I first met Goto in 1971, at a conference on commutative algebra in Yokohama. Those days Professor Nagata was in Kyoto, and Professor Matsumura was in Nagoya, and we, in Tokyo, had no teacher in commutative algebra. I was running a seminar with I. Kimura, S. Tachibana, and Y. Matsuura, and we agreed to invite Goto to that seminar. The invitation was successful after several tries, and ever since then Goto became a very important figure at the seminar.

The seminar met twice a week; we eagerly studied every interesting topic in commutative algebra in detail, hours at a time, as well as several topics in algebraic geometry. We did not know about our futures: I had a job of “Assistant” at that time, and it took a few years for Goto to get a degree and a job.

In this manner, Goto and I wrote up “On graded rings, I” and then “On affine semigroup rings” (with N. Suzuki), “The structure of one-dimensional F-pure rings,” etc. Also, Goto and I participated in the famous conference “Analytic Methods in Commutative Algebra” in 1979, at George Mason University. We traveled together, full of anxiety — this was our first travel outside Japan.

In 1978, Goto and I organized a symposium in commutative algebra; it later became known as “The 1st Japan Symposium on Commutative Algebra.” It has been organized annually by various commutative algebraists, with “The 43rd Japan Symposium on Commutative Algebra” planned for later this year.

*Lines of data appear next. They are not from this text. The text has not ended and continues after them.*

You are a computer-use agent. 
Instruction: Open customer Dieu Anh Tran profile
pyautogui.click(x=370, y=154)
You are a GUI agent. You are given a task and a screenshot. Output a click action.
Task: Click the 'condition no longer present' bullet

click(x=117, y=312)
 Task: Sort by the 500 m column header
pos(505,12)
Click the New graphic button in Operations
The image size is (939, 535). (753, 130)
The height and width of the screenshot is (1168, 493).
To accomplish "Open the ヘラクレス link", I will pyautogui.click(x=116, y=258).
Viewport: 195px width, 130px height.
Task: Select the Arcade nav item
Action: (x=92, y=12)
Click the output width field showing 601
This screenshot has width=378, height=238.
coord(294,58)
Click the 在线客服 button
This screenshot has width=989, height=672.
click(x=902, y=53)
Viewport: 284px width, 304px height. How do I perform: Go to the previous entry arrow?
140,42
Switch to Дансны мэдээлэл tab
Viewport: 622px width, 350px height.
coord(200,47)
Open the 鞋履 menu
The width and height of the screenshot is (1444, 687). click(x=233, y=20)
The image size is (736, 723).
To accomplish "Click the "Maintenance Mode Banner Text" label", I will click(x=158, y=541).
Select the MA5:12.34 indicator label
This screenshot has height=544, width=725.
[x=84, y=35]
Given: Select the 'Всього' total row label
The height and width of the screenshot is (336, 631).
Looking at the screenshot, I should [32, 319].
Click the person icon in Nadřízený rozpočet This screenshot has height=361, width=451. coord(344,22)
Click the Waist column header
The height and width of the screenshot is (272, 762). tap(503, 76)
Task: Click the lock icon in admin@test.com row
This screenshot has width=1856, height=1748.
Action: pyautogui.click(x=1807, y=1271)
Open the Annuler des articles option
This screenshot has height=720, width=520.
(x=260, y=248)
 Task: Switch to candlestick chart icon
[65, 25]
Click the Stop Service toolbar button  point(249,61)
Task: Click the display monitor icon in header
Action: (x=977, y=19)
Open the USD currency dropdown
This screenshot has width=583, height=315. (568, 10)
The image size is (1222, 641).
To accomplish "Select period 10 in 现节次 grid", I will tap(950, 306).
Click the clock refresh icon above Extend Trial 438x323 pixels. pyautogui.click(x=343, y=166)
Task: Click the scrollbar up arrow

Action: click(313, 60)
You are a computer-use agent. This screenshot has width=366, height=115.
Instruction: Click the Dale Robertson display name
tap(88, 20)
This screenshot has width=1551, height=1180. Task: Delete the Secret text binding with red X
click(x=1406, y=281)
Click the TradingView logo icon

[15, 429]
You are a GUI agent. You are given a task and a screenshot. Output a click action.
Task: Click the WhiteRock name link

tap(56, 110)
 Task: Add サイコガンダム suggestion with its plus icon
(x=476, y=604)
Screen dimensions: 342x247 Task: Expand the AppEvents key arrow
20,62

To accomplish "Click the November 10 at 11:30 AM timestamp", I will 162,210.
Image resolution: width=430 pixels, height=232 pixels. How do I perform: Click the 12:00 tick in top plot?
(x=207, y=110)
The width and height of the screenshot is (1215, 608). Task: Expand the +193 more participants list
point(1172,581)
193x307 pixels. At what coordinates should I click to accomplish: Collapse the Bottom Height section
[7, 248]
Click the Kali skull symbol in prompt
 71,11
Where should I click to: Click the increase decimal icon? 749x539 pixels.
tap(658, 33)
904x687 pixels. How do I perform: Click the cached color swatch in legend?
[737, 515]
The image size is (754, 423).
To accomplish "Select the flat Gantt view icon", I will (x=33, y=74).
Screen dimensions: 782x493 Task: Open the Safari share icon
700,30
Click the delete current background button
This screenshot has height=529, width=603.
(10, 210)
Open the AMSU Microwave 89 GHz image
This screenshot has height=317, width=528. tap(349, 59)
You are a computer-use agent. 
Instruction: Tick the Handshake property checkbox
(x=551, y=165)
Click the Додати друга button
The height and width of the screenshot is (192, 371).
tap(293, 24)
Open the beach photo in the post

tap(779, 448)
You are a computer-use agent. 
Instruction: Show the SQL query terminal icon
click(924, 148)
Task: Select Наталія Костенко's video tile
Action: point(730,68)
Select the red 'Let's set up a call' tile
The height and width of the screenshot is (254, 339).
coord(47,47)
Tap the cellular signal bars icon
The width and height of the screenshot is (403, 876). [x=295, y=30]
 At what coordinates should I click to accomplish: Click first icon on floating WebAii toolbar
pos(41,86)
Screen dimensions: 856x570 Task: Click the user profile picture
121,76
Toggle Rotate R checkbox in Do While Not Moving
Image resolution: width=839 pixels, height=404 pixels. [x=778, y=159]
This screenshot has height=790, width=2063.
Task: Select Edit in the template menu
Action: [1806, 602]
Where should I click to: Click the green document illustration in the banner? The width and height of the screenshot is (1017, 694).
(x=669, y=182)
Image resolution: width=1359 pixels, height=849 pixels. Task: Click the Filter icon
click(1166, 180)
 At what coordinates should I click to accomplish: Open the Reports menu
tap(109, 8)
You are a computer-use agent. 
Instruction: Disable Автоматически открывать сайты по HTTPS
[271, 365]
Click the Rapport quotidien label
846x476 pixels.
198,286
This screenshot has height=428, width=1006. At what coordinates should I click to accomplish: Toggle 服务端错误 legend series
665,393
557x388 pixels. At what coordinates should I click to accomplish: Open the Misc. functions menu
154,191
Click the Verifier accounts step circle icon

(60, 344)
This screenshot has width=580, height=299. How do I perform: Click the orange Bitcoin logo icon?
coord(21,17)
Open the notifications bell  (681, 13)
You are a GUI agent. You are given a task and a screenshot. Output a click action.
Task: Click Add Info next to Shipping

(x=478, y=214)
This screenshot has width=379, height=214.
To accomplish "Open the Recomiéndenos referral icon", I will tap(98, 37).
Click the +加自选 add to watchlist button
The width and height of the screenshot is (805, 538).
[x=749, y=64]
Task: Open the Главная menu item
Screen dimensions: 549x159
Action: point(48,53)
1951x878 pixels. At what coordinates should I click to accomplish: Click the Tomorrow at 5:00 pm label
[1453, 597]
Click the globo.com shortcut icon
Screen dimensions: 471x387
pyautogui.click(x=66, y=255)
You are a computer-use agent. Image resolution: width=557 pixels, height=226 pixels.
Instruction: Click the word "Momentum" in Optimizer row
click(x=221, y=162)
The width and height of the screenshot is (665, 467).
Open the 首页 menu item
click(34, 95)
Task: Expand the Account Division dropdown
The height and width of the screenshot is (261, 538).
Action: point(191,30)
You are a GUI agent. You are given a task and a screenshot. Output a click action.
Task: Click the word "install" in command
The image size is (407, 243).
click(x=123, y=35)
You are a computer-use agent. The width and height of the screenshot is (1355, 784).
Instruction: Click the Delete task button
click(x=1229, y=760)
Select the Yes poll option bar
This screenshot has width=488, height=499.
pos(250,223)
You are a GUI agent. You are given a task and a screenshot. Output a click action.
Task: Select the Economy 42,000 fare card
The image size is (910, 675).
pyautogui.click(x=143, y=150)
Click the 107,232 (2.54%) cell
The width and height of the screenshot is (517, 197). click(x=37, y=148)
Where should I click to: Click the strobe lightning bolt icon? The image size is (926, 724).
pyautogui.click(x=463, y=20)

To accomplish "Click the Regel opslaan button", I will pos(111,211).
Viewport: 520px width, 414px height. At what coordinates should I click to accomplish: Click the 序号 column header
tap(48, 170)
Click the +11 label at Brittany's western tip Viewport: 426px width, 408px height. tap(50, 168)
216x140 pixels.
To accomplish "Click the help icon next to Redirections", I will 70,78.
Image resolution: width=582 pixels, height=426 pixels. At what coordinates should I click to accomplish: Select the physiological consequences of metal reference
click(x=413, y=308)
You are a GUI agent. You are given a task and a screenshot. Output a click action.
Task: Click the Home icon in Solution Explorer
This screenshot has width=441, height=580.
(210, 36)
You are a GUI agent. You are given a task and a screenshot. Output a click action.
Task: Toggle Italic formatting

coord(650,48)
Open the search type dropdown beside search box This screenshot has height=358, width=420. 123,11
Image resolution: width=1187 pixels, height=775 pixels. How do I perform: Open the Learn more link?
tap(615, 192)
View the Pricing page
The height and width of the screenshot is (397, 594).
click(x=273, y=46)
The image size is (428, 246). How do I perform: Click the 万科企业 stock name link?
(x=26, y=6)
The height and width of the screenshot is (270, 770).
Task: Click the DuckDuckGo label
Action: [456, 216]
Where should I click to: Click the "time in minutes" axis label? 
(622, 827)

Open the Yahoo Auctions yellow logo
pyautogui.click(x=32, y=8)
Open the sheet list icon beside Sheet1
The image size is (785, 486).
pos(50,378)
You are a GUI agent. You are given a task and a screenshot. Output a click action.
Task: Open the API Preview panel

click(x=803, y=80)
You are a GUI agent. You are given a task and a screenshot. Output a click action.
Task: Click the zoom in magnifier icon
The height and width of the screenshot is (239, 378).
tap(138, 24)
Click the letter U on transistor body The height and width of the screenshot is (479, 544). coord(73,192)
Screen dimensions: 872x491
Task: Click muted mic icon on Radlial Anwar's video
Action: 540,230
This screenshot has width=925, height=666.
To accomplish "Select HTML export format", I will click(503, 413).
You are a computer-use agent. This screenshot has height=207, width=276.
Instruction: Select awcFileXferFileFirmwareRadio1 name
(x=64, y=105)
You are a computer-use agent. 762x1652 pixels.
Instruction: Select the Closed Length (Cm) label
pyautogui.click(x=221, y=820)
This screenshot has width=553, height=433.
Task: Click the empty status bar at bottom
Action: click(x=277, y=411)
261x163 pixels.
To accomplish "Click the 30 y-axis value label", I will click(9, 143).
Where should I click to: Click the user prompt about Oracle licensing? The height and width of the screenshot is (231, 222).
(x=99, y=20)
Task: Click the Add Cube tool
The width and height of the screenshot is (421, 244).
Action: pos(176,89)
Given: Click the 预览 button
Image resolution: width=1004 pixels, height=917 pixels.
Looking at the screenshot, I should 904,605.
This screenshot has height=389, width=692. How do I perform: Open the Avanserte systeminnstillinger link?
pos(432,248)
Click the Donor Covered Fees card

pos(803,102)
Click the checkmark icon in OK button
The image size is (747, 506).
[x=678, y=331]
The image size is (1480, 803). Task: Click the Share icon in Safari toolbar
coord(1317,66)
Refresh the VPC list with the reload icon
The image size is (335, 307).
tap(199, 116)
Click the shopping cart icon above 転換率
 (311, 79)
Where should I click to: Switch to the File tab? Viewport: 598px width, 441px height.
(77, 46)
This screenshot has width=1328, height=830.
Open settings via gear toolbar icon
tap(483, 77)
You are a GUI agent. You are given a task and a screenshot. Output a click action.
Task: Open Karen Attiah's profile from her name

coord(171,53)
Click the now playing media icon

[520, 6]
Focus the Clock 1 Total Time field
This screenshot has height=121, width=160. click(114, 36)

In 1980 I left the seminar, moving to Nagoya Institute of Technology; the seminar was run by Goto at Nihon University, and later at Meiji University. The members of the seminar included Y. Shimoda, K. Yamagishi, K. Nishida, K. Kurano, Y. Nakamura, T. Kawasaki, and many others; the complete list would be far too long, but I should say that I myself have greatly benefitted from the “Goto Seminar.” The seminar began at 1:00 p.m. and speakers went through every detail of the proofs, while Goto and others raised many questions.

Every commutative algebraist knows Goto’s work. His theorems are very deep and sometimes unexpected; he thinks very deeply. He was really great as a mathematician, and also powerful as a teacher and an organizer. He sometimes said to me proudly, “this is how to nurture young students.” We, in Japan, have benefited from many international seminars organized by him. We will remember Goto and his work forever.”